Restaurante demanda a la Policía de NY

NUEVA YORK- Una demanda federal fue interpuesta por propietarios de un restaurante en el alto Manhattan, acusando a la policía de desarrollar operaciones encubiertas de forma maliciosa, dirigidas a detectar la venta ilegal de alcohol a menores.

En la acción -interpuesta a nombre de los propietarios del restaurante Papasito, ubicado en Manhattan- textualmente se afirma que de forma “continua y arbitrariamente se están cerrando los restaurantes, sin ni siquiera habérseles acusado de un crimen y sin notificarlos de su proceder equivocado o fuera de la ley”.

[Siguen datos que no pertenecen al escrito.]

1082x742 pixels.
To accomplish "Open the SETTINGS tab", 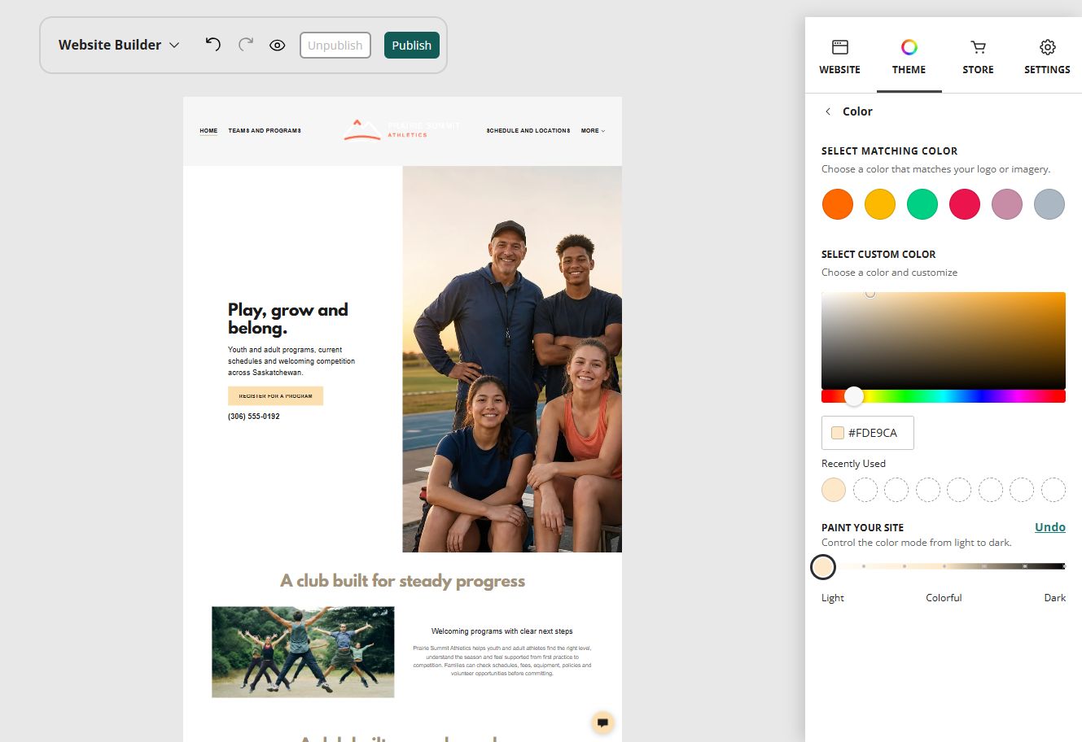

La querella detalla el procedimiento de la uniformada en el caso del restaurante Papasito, de la avenida Broadway y la calle 104, que fue cerrado el fin de semana pasado durante cinco días.

Ayer, alrededor de un centenar de personas, entre propietarios de restaurantes, de bodegas y empleados, se congregaron para exigir al Comisionado de Policía, Raymond Kelly, detenga la persecución contra los comerciantes hispanos del alto Manhattan.

Fernando Mateo, portavoz de la Asociación de Salones y Restaurantes del Norte de Manhattan, explicó que “no estamos en contra de que la policía haga su trabajo para sancionar a los establecimientos que venden licor a menores, pero un comercio tiene el derecho de ser notificado cuando ha cometido una infracción para corregirla a tiempo y no esperar a que su negocio sea cerrado”.

Entre tanto, Ramón Murphy, presidente de la Asociación de Bodegas, dijo que su sector está siendo también muy afectado. “A nosotros también nos envían personas menores con el propósito de hacer que se nos cierre”, dijo.

Por su parte, Paul Brown, Portavoz de la Policía, dijo que el Departamento no ha establecido ningún blanco específico –establecimiento- ni al azar, para llevar a cabo operativos por la venta de alcohol a menores, excepto aquellos que han sido apropiadamente identificados, como consecuencia de quejas que han llegado a la uniformada.